Attributed to the ancient scholar Socrates, critical thinking is the act of questioning accepted ideas by seeking evidence and examining all sides of an issue. In order to increase critical thinking skills, learn to recognize biased viewpoints and persuasive arguments that influence your reasoning power. Retraining yourself as a thinker is possible in much the same way an athlete prepares for improved physical performance -- with attention to technique and specific practice.
How Critical Thinking Works
People bring prior knowledge to most issues. Critical thinkers add to this knowledge and consider other sides before taking a position. A person exercising critical thinking skills looks at the issue, considers the problem, examines evidence from all sides, takes action and looks back to consider the outcome. For example, you might read that a coal mining company claims that switching to solar energy is too costly and ineffective to implement in your community. Before accepting this statement without question, take note of who is promoting this idea and then seek information from opposing or competitive energy providers. Listing the financial and environmental considerations of solar and wind power in contrast to coal burning is a pragmatic, systematic way to align the facts for clear examination. Only after this deliberate consideration of each power source can you decide how to form an opinion based on all of the accumulated evidence.

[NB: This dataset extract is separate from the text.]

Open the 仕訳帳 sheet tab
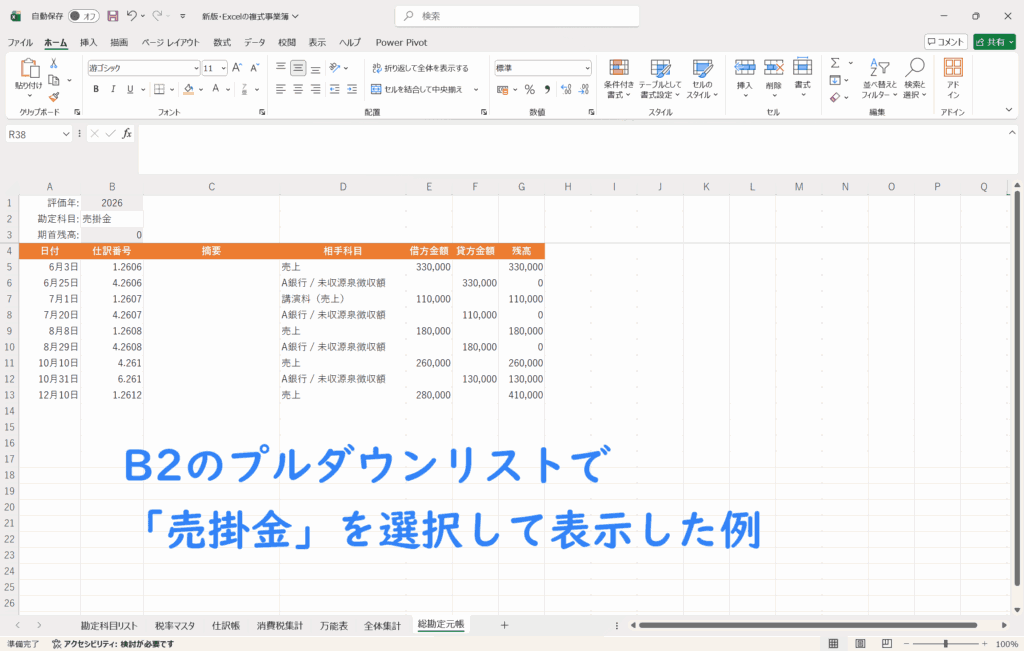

Begin to think critically by recognizing bias. Favoring one position over another is an obstruction when considering different ways to approach an issue. A critical thinker recognizes his assumption that solar energy is a low cost power source but looks deeper to discover whether it is, in fact, less expensive to develop a large supply of solar panels rather than mine existing coal deposits. This habit of thinking can be practiced and acquired. Challenge your first thought with this immediate line of questioning: where did I get that idea, and is it actually true?

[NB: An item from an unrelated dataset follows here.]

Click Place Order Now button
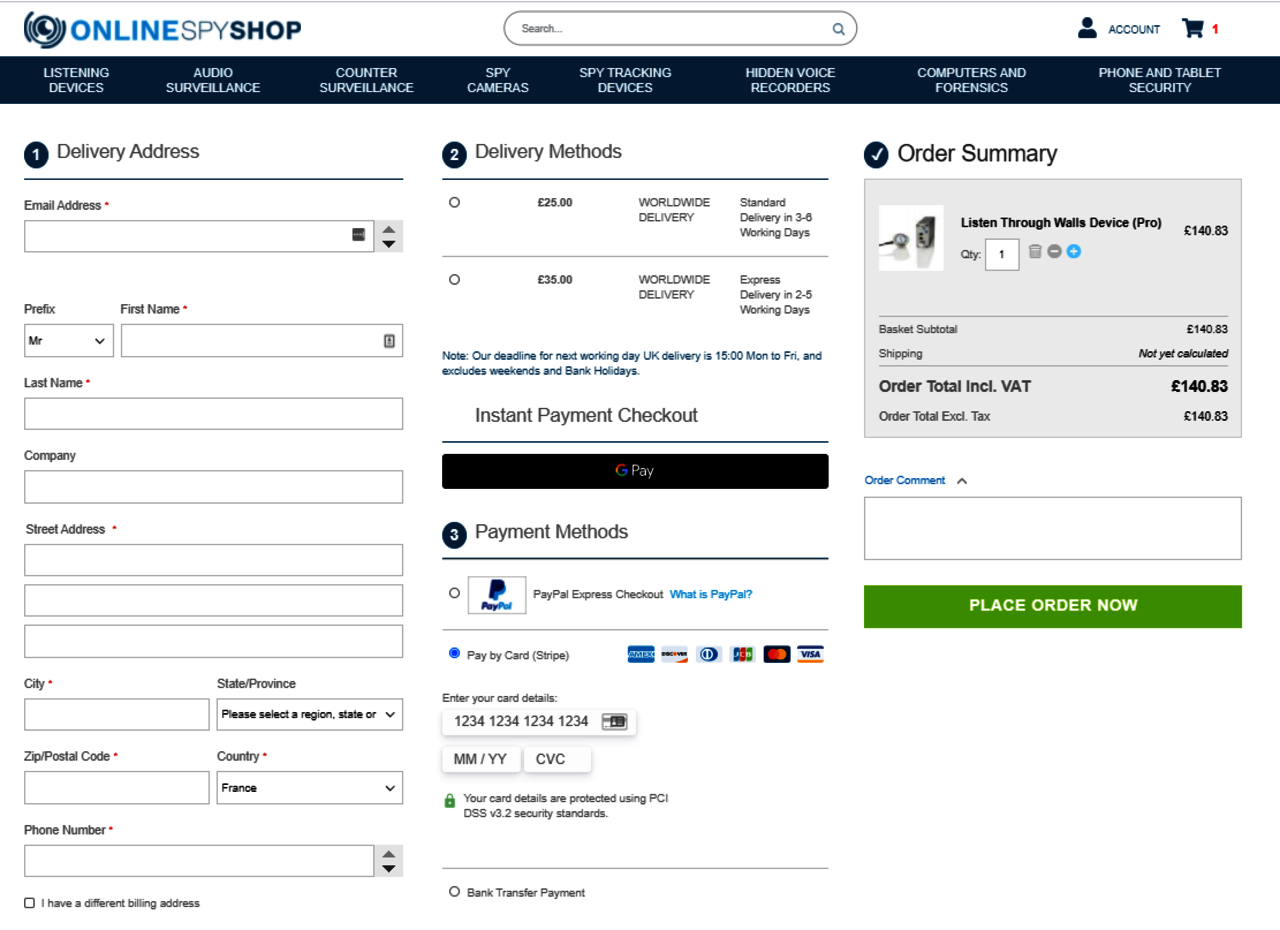 (x=1052, y=606)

Critical thinkers are open to many ways of seeing things in order to understand the situation. One tool for developing heightened critical thinking is to examine an issue through questions. Socratic teaching, the oldest method for encouraging critical thinkers is based on the premise of examining questions, not merely seeking answers. By probing deeply with questions before coming to a conclusion, you increase your receptiveness to deeper reasoning without judgement.
Actions and Alternatives
Strive to interpret information from the differing sources and lay aside prior assumptions. Critical thinkers "try on" varying solutions, playing out the results to hypothetical conclusions. Reframe situations with revised perspectives as clearly and specifically as possible. Pose questions without requiring immediate answers. With the discipline to reserve judgement and consider many aspects of at least one issue, you can develop a deeper and more deliberate way of viewing the world as a critical thinker.